TKO increases BA‐induced liver toxicity. (A) Total BA levels in serum and liver (n = 6‐8). (B) Serum biochemistry analysis (n = 8). ANOVA followed by Tukey HSD; #P < 0.05, ###P < 0.005. Abbreviations: ALP, alkaline phosphatase; D‐Bil, direct bilirubin; I‐Bil, indirect bilirubin; LDH, lactate dehydrogenase; T‐Bil, total bilirubin.

Figure 4

TKO further attenuates ABCB11‐mediated fecal BA excretion. (A) mRNA (n = 8) and (B) protein levels (n = 3) of ABCB11 were analyzed by q‐PCR and proteomics, respectively. Ratio (%) indicates the proportion of ABCB11 expressions compared to WT. (C) Immunostaining of ABCB11 (magnification ×200); arrowhead, residual canalicular ABCB11 expression. (D) BA levels in gallbladder‐collected bile (n = 4) and feces (n = 3).

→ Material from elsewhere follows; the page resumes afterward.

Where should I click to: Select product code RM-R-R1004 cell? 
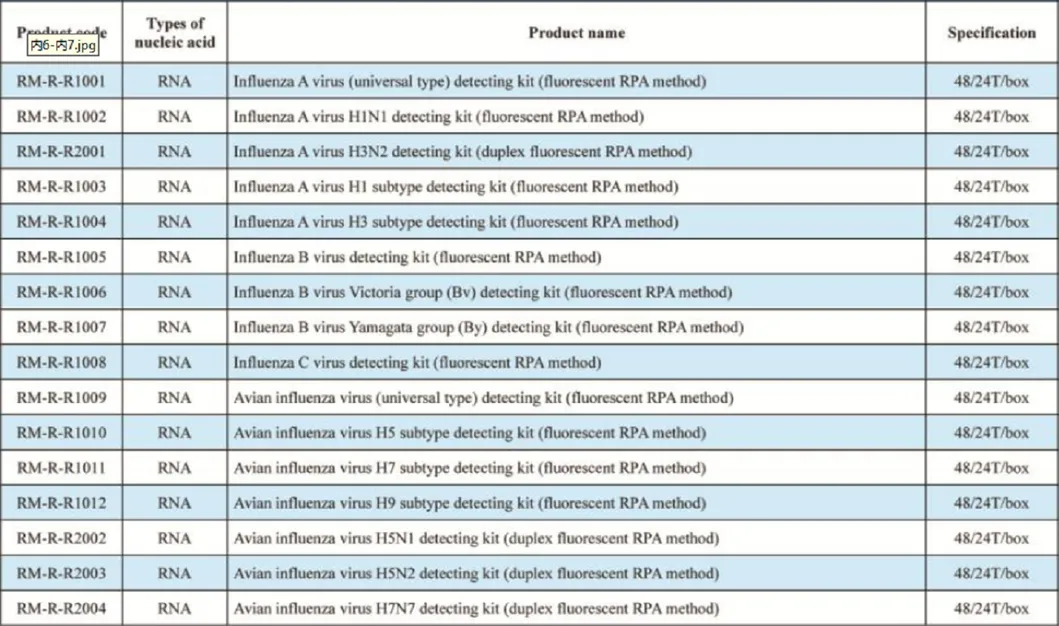(x=61, y=222)
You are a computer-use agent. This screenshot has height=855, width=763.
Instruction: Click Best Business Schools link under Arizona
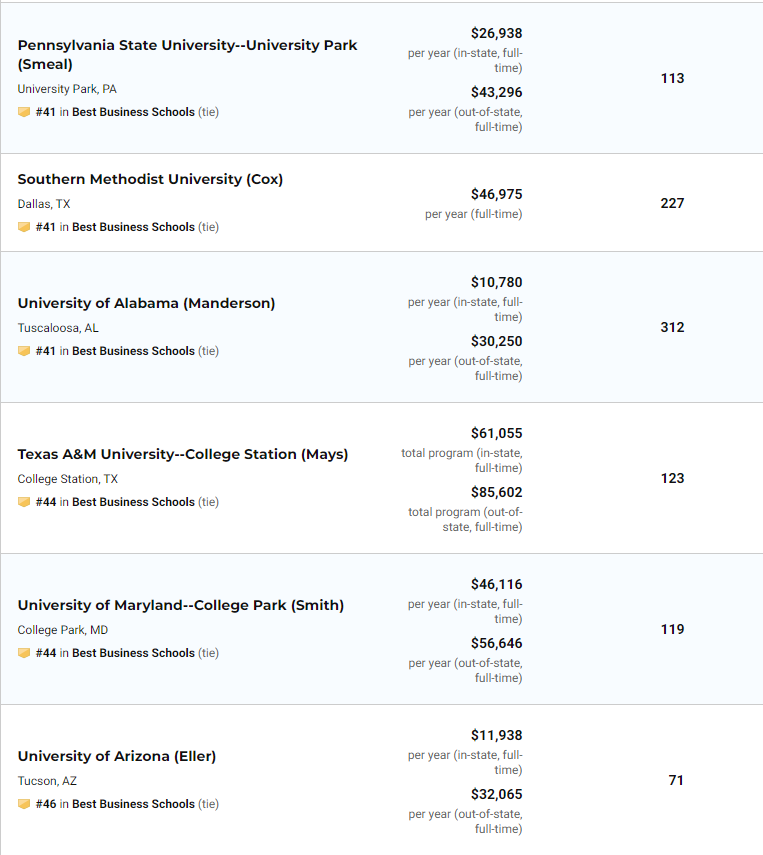tap(133, 804)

ANOVA followed by Tukey HSD, #P < 0.05, ###P < 0.005. Abbreviation: iFOT, intensity‐based fraction of total.

Figure 5

CAR activation has differential effects in DKO and BKO. (A) Representative whole body and liver image. Scale bar, 10 mm. (B) BW, liver weight, and liver/BW ratio (n = 4). (C) Serum and hepatic TBA levels (n = 4). (D) Serum biochemistry (n = 4). (E) Hematoxylin and eosin staining (magnification ×100). Student t test; *P < 0.05, **P < 0.01, ***P < 0.005 compared to CO‐treated group. In some cases, actual P value is presented. Abbreviations: ALP, alkaline phosphatase; D‐Bil, direct bilirubin; I‐Bil, indirect bilirubin; LDH, lactate dehydrogenase; LW, liver weight; T‐Bil, total bilirubin.

Figure 6

TC treatment enhances canalicular and basolateral BA transporters. (A) Fecal BA excretion (n = 4) and urinary BA concentration (n = 3) in TC‐treated (1 week) DKO and BKO. (B) mRNA levels of BA transporters (n = 4). (C) Immunostaining of ABCB11, ABCC3, and ABCC4 (magnification ×200). Arrowhead, positive area. Student t test; *P < 0.05, ***P < 0.005 compared to CO‐treated group. Abbreviation: MDR, multidrug resistance.

Figure 7

TC differentially controls cholesterol homeostasis in DKO and BKO. (A) Total cholesterol levels in serum and liver (n = 4). (B) Cholesterol (upper) and triglyceride (lower) concentration in lipoprotein fractions. Gene expression profiles involved in (C) cholesterol and (D) lipoprotein metabolism (n = 4). ANOVA followed by Tukey HSD; #P < 0.05, ##P < 0.01, ###P < 0.005. Abbreviations: CETP, cholesteryl ester transfer protein; CM, chylomicrons; Hmgcs1, 3‐hydroxy‐3‐methylglutaryl–coenzyme A synthase 1; Hmgr 3‐hydroxy‐3‐methylglutaryl–coenzyme A reductase; IDL, intermediate density lipoprotein; Ldlr, low‐density lipoprotein receptor; Scarb1, scavenger receptor class B, member 1; VLDL, very low density lipoprotein.